Friday, November 3, 2006

Parents' Paperwork

I stayed at my parents house last night after the get-together I had with some good friends. I was able to get from them their birth certificates and marriage certificate. I photographed them with my HP Photosmart R707 camera, and I must say that the images came out great in document mode. Much better than carrying a scanner around for my laptop! (Especially great because my laptop has a built-in SD card reader, so I can skip the cables too.)

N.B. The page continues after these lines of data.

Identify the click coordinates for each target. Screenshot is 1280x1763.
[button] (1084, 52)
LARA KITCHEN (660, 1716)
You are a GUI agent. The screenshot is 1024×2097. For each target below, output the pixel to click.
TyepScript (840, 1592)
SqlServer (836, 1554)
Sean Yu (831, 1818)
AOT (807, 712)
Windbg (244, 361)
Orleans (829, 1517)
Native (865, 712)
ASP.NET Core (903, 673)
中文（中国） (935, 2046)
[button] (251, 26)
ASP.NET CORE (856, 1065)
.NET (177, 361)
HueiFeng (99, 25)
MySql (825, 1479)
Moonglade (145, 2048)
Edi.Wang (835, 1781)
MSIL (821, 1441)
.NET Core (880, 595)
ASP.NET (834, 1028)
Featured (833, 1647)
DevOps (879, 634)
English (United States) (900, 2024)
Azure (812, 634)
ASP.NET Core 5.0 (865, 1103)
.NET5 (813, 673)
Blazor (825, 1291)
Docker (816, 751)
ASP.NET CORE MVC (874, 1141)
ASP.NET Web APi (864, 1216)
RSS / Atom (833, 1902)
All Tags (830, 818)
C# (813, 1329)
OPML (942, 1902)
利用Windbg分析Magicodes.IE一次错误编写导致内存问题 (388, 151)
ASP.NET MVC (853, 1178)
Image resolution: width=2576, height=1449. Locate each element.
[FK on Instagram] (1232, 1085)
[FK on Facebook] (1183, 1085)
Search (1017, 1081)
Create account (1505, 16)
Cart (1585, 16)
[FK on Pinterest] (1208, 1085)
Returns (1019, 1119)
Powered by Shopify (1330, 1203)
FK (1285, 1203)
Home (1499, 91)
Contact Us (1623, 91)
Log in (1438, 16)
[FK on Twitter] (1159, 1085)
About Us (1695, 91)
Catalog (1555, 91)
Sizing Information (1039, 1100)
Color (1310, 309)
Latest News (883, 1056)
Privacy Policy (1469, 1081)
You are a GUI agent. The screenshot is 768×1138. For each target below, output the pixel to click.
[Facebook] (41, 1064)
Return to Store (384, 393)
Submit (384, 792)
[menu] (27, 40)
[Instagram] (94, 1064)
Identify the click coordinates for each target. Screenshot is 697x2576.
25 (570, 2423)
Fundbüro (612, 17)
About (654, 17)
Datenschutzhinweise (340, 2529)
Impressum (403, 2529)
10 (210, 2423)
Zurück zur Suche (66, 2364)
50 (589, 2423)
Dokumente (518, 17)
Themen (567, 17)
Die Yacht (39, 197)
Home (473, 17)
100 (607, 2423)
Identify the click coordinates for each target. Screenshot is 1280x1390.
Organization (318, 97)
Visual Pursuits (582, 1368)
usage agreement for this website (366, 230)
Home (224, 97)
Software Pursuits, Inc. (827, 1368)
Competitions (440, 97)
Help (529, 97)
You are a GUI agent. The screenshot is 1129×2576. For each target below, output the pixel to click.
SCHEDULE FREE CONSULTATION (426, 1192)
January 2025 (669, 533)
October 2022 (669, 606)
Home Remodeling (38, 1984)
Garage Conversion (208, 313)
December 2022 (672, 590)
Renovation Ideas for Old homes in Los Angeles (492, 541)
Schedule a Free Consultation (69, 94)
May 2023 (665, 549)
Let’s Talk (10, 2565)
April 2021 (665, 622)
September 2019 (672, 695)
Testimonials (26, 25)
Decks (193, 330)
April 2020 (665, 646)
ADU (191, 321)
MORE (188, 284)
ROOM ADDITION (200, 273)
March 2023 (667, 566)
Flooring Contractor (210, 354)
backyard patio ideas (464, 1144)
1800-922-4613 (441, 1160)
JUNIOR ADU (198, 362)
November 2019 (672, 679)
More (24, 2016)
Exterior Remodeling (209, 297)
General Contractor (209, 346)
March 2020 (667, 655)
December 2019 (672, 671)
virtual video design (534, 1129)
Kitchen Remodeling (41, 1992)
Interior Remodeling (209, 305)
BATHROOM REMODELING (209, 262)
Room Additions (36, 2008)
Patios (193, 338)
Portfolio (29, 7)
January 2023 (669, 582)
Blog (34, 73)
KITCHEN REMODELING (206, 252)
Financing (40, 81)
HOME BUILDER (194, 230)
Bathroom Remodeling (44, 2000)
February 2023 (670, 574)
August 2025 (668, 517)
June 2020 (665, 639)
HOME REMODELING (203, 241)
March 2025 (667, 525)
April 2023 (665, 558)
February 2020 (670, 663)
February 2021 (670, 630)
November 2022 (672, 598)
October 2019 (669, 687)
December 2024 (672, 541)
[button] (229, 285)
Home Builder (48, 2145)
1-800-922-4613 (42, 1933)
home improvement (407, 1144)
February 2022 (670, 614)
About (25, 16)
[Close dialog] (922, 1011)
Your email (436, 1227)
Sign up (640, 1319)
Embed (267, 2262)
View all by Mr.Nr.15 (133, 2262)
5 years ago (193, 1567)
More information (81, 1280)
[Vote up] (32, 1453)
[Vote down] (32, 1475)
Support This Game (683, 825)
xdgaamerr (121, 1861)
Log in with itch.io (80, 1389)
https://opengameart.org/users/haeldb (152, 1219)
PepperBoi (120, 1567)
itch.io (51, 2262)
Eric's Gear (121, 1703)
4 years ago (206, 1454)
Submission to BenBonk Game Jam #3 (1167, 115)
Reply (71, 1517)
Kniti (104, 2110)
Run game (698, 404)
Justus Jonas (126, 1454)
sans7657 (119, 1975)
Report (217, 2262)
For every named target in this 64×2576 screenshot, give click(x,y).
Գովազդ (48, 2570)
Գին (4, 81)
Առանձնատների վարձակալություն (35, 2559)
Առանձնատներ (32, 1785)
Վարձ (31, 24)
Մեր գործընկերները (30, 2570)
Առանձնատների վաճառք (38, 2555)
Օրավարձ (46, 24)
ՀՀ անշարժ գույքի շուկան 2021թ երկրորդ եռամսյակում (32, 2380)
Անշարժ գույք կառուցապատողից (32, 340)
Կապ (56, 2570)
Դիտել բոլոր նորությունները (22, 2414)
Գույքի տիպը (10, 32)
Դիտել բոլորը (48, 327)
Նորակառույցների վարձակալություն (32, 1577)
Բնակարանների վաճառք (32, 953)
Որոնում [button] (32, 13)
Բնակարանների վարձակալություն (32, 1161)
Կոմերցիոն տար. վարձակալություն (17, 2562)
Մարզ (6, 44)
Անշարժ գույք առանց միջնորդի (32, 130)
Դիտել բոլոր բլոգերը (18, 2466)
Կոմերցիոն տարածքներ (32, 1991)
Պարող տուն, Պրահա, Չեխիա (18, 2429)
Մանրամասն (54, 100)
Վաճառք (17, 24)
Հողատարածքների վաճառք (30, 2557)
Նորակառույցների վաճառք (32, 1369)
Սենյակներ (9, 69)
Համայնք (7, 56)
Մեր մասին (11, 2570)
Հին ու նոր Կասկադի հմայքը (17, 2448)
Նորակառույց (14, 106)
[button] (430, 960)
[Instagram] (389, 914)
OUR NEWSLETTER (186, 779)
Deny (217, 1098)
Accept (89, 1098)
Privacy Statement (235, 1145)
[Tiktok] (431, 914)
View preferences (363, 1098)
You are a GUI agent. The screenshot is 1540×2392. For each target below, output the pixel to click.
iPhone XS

Some things I got from this documentation:
  1. My mom has two birth certificates which state they were filed the same day, but have different call numbers. She had copies of both, which she had requested at seperate times within the past 5 years.
  2. First confirmation of grandparents names in writing (in addition to, of course, personal knowledge from my parents).
  3. My mom's two birth certificates contradict each other in two things. Firstly, whether or not her maternal grandmother (my great-grandmother) is alive at the time of her birth. One lists both as "finado" and one lists only the maternal grandfather as such (I suppose that I should confirm my primitive translation of this to mean deceased).
  4. The second thing that contradicts is my grandfather's age at the time of my mom's birth. I don't have a written record with a birth year for him, and his age at either 24 or 25 still gives me two very good alternatives, both of them in writing. Blasted secondary sources! I'll keep working on this.
  5. My dad was not born in Mexico City as they wrote in my baby book, but actually in Guadalajara. I hadn't thought to ask him, my bad! (Secondary sources, again! Unless his birth certificate is wrong as at least one of my mom's is...)
  6. The great thing about being Hispanic is that people use their mother's maiden names. My paternal grandmother is listed with both parents' last names names on my dad's birth certificate. The surname of her mother's family is a new find.
  7. My paternal grandfather is listed with the same last name twice (as opposed to a father's last name then mother's maiden name). Need to follow up on this, may be a sign that either his father was not "in the picture" or there was inter-marriage of relatives.
By the way, I wouldn't trust a Mexican birth certificate older than, say, the mid 1980's. They were not created at birth, but rather "registered" after the fact. This can make it easy for people to register other people's children or alter other facts. (Both of my mom's birth certificates, by the way, state her birth date and registration date of her birth to be December 20th, when in fact she was born on the 18th and registered on the 20th.)